Apropos Technopark Luzern, der zum eigentlichen Gravitationszentrum der Zentralschweizer Startup-Szene geworden ist, zum Beispiel auch für Avantyard. Die Firma wartet mit einer Weltneuheit auf: Dem multifunktionalen Komposteimer Freezy Boy, der den Küchenabfall auf minus fünf Grad Celsius kühlt und ihm so den unangenehmen Geruch nimmt.
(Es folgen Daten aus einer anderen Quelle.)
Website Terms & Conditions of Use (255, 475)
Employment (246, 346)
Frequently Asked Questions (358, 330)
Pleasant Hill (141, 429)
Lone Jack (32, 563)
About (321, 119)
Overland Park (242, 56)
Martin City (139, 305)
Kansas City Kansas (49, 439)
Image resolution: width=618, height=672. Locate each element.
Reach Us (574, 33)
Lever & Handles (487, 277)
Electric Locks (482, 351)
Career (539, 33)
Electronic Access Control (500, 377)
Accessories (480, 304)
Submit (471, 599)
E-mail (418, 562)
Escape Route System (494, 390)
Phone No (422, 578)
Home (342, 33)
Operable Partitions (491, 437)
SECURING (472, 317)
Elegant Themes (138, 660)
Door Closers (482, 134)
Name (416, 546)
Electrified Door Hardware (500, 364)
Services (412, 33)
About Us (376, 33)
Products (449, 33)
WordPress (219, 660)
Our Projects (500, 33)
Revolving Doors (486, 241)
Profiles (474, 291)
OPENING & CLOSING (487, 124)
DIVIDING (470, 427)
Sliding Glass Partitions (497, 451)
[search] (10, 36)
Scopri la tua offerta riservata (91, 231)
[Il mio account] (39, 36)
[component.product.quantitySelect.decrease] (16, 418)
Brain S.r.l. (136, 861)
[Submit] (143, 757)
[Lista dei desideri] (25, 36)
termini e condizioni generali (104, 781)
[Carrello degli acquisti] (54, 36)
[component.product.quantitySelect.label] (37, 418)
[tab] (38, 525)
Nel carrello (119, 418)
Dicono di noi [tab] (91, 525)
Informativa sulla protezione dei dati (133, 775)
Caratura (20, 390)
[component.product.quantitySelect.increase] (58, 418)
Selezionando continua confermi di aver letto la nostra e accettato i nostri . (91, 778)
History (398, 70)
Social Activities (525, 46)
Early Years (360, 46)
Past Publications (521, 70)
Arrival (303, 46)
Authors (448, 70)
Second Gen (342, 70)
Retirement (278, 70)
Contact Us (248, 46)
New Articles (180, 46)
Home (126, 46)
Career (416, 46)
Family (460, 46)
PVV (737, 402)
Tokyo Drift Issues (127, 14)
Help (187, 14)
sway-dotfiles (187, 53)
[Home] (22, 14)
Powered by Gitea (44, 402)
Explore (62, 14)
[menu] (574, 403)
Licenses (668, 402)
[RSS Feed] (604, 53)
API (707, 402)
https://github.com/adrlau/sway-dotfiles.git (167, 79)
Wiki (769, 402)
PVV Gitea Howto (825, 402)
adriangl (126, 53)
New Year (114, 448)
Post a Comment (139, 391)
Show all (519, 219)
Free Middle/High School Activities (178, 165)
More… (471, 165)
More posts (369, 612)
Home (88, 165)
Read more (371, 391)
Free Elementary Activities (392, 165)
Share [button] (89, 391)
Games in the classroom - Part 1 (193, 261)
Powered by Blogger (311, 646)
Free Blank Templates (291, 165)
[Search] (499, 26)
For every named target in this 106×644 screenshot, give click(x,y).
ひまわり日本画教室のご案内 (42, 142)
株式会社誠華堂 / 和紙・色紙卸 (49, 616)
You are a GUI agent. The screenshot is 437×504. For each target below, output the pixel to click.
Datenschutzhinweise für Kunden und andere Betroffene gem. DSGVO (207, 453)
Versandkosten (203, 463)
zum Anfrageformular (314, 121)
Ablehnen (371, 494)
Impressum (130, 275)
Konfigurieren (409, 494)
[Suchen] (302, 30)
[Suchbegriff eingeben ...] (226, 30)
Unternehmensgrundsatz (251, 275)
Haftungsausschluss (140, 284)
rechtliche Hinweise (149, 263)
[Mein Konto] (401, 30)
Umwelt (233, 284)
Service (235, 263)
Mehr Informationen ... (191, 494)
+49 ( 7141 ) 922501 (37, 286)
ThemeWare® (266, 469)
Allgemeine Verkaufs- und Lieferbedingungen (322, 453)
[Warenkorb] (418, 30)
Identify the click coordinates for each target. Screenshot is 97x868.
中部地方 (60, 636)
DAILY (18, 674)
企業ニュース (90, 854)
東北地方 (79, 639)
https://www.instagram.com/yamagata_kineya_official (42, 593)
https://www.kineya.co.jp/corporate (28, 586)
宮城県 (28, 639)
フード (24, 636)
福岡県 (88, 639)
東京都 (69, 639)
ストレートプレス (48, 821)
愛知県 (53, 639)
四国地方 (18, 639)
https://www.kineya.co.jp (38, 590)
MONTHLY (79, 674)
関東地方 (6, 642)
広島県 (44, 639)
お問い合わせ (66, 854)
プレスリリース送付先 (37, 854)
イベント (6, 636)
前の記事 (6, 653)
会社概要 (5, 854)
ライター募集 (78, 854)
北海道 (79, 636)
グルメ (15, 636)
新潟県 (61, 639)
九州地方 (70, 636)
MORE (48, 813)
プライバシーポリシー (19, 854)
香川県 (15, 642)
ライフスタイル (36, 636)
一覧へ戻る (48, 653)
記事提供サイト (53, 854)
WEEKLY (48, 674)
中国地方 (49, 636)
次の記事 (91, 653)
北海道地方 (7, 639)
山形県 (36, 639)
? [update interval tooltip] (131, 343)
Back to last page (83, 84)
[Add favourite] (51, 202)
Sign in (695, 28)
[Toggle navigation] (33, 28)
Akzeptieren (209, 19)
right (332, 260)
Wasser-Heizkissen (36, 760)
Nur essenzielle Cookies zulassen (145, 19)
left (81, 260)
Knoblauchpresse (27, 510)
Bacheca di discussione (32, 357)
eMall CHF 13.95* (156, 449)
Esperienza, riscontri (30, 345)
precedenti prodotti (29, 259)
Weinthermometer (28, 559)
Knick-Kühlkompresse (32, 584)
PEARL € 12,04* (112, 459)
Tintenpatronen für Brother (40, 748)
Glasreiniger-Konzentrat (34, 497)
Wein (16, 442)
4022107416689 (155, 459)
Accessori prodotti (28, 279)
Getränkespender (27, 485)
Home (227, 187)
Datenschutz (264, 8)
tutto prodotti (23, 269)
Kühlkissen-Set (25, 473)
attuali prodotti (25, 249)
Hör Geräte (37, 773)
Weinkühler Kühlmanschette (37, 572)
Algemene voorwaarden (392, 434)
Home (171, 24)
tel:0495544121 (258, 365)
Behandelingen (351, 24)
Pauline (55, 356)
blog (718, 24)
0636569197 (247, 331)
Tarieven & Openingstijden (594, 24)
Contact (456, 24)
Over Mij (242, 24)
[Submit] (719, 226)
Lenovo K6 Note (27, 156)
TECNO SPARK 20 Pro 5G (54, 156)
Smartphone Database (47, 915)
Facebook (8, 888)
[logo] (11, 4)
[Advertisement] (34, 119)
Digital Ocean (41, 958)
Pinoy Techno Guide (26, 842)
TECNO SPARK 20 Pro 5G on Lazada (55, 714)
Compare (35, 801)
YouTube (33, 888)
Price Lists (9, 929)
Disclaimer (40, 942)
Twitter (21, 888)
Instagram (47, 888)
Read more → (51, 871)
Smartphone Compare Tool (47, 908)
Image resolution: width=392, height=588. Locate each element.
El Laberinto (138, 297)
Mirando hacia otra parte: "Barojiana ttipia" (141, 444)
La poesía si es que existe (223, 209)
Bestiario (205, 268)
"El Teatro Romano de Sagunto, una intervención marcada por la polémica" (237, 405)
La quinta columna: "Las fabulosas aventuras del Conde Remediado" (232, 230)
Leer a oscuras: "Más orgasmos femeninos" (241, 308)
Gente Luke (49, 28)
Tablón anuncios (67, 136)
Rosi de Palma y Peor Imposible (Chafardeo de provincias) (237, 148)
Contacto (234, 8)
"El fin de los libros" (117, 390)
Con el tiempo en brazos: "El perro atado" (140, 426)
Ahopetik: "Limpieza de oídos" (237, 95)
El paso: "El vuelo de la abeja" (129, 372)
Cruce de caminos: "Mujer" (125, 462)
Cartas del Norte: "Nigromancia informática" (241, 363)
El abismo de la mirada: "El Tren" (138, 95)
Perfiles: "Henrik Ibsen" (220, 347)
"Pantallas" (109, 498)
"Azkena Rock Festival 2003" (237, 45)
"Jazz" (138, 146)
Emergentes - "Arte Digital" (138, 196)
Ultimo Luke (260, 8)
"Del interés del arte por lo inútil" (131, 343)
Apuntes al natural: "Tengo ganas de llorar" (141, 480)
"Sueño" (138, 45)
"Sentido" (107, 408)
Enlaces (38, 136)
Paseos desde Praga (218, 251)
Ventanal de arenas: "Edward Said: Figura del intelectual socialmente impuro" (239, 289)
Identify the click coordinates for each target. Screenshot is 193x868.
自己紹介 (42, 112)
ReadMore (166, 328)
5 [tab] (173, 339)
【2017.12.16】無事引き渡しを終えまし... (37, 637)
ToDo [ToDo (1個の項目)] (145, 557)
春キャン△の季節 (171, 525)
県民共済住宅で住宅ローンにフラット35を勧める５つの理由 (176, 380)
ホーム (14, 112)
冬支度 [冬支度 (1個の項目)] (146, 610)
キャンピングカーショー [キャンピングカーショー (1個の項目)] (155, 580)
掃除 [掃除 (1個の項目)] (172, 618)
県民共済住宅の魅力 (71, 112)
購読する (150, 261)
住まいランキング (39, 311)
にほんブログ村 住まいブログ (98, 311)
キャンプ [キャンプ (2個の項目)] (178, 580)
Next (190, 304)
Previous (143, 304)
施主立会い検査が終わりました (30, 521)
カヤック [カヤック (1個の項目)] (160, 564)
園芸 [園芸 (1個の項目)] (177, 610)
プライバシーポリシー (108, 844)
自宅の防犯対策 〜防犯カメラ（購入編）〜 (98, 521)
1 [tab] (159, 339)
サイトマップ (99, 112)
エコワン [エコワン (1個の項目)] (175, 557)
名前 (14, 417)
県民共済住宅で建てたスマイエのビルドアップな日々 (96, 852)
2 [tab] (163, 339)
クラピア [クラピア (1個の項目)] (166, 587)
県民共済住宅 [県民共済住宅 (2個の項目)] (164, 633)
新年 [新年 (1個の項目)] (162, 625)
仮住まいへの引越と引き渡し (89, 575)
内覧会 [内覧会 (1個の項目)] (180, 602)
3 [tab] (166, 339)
Der coole Behälter geht demnächst in die industrielle Produktion und steht kurz vor der Markteinführung: Ab Januar 2018 wird er online und in über hundert Küchenstudios der Schweiz erhältlich sein.

Auffallend viele Startups aus dem IT-, Fintech- und Online-Handelsbereich konzentrieren sich auf den Standort Zug, so auch Equippo. Das Jungunternehmen machte in den Medien Schlagzeilen als «Zalando für Bagger». Tatsächlich finden auf dem Equippo-Marktplatz interessierte Käufer hochwertige gebrauchte Baumaschinen.

Das Startup wickelt dabei die gesamte Verkaufslogistik ab, inklusive Transport. Ganz nach dem Vorbild des deutschen Modehändlers bietet es auch eine Geld-zurück-Garantie. Das 18-köpfige internationale Team zählt auf Kunden auf der ganzen Welt. Die beiden Gründer Michael Rohmeder und Philipp Knobel sind keine unerfahrenen Jungunternehmer. Sie können schon längere berufliche Karrieren in die Waagschale werfen – eine Eigenschaft übrigens vieler Zentralschweizer Jungunternehmer. Mit dem Vorteil, dass sie öfters Geschäftsmodelle kreieren, die weniger auf langwierigen Hightech-Entwicklungen beruhen, dafür umso praktikabler und schneller marktfähig sind.